The interesting thing about the crisis is how quickly events are moving, and how much they are being driven by sentiment at the grassroots level. The leaders at the very top, both in the EU and Denmark itself, are continually being forced to play catch-up. Prime Minister Anders Fogh Rasmussen is obviously hoping to salvage the European project and his future role in it — after all, what part could a Danish statesman play in post-Lisbon Europe, if Denmark is not a member of the grand enterprise?
Here’s what Jyllands-Posten had to say:
Danish Immigration Policy Capsized- - - - - - - - -
Prime Minister Anders Fogh Rasmussen (V) is without an answer to how he will maintain Denmark’s immigration policy after the ECJ rulings. Lawyers and Pia Kjærsgaard (DPP): The tough immigration policy is “capsized”.
Prime minister Anders Fogh Rasmussen (V) didn’t manage to remove the impression that Danish immigration policy is in crisis, when he returned back to the political scene after his summer vacation.
The ECJ have bit by bit dismantled the Danish mechanisms, which should have prevented that the possibility that the ECJ could be used to bypass the rules for family reunions — so much that both politicians and juridical experts calls the rules “undermined”, “capsized” and “hollowed out”.

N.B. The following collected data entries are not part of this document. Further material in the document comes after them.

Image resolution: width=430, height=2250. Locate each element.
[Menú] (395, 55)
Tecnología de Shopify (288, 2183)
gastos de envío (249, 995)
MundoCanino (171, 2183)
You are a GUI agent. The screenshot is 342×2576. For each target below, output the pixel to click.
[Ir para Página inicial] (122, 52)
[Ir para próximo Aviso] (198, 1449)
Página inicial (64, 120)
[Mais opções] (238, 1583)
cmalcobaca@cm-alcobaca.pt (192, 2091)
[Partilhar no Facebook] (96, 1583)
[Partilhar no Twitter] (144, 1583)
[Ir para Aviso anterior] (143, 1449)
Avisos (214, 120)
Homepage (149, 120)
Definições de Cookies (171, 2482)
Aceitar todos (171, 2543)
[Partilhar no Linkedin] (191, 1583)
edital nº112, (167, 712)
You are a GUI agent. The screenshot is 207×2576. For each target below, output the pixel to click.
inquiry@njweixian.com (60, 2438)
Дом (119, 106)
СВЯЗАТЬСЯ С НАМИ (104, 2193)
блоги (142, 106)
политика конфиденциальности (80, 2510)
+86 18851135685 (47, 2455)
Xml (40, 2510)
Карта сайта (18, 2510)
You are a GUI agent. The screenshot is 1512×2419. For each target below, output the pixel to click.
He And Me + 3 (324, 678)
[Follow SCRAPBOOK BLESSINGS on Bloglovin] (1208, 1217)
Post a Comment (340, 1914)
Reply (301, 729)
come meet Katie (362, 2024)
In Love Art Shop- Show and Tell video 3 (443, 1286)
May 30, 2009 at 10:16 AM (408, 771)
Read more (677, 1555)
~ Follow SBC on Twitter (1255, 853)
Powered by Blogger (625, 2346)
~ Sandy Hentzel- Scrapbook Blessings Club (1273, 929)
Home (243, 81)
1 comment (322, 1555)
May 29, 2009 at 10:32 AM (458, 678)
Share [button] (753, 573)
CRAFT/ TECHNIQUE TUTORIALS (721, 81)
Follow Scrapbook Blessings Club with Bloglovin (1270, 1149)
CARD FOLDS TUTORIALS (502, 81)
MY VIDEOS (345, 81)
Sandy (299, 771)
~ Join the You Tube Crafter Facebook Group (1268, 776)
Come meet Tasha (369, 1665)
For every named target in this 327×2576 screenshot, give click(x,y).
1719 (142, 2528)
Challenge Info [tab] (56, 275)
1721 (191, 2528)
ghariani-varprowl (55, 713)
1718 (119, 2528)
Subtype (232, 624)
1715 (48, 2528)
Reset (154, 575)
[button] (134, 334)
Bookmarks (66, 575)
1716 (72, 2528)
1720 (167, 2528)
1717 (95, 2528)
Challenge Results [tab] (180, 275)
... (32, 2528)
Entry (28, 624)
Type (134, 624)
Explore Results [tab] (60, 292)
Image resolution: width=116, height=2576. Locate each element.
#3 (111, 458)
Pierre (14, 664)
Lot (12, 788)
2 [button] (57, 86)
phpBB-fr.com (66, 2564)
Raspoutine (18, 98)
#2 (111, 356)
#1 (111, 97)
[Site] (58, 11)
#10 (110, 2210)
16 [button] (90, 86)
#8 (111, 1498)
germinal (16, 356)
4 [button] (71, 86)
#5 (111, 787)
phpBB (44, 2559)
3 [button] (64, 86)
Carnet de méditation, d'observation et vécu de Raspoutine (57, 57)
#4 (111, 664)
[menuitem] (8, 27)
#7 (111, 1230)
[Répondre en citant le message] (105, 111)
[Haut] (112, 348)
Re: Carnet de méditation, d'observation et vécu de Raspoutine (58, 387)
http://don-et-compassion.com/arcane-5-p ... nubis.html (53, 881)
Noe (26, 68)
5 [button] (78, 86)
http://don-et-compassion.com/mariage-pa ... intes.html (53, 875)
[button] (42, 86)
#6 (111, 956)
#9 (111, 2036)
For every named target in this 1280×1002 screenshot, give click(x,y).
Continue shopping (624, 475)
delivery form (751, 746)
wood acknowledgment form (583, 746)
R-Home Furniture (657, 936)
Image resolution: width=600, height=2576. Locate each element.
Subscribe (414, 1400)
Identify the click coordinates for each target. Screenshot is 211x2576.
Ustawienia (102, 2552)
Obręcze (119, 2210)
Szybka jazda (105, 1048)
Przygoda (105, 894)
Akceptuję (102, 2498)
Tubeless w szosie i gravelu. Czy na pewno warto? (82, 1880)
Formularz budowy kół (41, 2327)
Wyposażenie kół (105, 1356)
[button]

Anders Fogh Rasmussen promised, that “Danish immigration policy stands steady. The Government will not sit idle while the Danish family reunion rules are being hollowed out by the back entrance.”
“Fogh owes an answer”
But he didn’t tell how he intends to do it, says Pia Kjærsgaard (DPP):
“Fogh owes an answer about what he intends to do to make sure that the immigration policy stays firm, which it isn’t at the moment. The immigration policy is capsized. It is simply the foundation in the tightened rules [as opposed to the immigration law of 1983 — Zonka] we’re talking about,” says Pia Kjærsgaard.
Go over to Zonka’s and read the rest.
1 comments:
Anders Fogh took great care not to offend his friends in EU, NATO and the Bilderberg group. That left us Danes quite dissatisfied...
The statement I had been hoping for was something like:
The ruling from the ECJ violates one of our EU opt-outs and is thus obviously flawed. Danish law still rules supreme on the matter and shall continue to be applied while the legal experts of the EU and the ECJ figure out how to align their rules to that.
A clear message of defiance would have been awfully healthy. We didn't get that, and the crisis rolls on.